We need to set up the container environment to deploy our registered model. We’ll customize a pre-packaged model image for this step to suit our needs. This will demonstrate how to modify, build, and deploy a custom image using PrimeHub Deployments.
To follow the instructions in this section you should have:
- A docker account
- Familiarity with the command line
- Python version 3 or above
- An x86/64 CPU (Apple M1 currently not supported)
We will be using the screw model prepackage server as a template.

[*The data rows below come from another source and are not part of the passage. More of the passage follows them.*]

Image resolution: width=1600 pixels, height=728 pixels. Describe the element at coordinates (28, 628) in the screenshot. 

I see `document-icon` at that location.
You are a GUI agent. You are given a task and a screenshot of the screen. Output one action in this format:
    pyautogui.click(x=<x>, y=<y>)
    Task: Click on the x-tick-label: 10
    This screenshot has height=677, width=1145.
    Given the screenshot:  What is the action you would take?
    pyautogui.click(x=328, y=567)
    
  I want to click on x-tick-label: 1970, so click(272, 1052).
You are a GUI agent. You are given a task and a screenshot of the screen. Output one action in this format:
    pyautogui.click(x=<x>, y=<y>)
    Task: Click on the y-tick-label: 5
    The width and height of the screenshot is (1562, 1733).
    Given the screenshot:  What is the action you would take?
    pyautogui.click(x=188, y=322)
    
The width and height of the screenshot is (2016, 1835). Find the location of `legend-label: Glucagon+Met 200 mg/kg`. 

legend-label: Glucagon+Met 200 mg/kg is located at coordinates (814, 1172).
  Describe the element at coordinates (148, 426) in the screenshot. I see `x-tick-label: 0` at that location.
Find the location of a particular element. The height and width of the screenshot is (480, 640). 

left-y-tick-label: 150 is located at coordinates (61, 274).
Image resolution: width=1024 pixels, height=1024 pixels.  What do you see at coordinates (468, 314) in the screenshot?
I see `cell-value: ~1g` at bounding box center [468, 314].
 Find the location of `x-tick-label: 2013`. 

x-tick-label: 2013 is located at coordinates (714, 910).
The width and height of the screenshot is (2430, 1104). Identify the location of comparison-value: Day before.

On your local computer, run the following commands to clone the model server repository:
- Check the deployment/ project:
$ git clone https://github.com/InfuseAI/primehub-screw-detection.git
$ cd ~/primehub-screw-detection/deployment/
In a text editor, open the following file
./tensorflow2/Model.py and modify the prediction logic.
After editing and saving Model.py, build the pre-packaged model image with the following command.
$ make build
Check that the image is listed by running:
$ docker images
The output should look similar to:
REPOSITORY TAG IMAGE ID CREATED SIZE
infuseaidev/tensorflow2-prepackaged screw-classification-v0.0.1 689530dd1ef9 3 minutes ago 1.67GB
Tag and Push to Docker
Tag the image into your Docker registry with the screw-classification tag, replacing
$ make push
If you’re not logged into docker yet, log in now:
$ docker login
You can see your image in DockerHub web UI.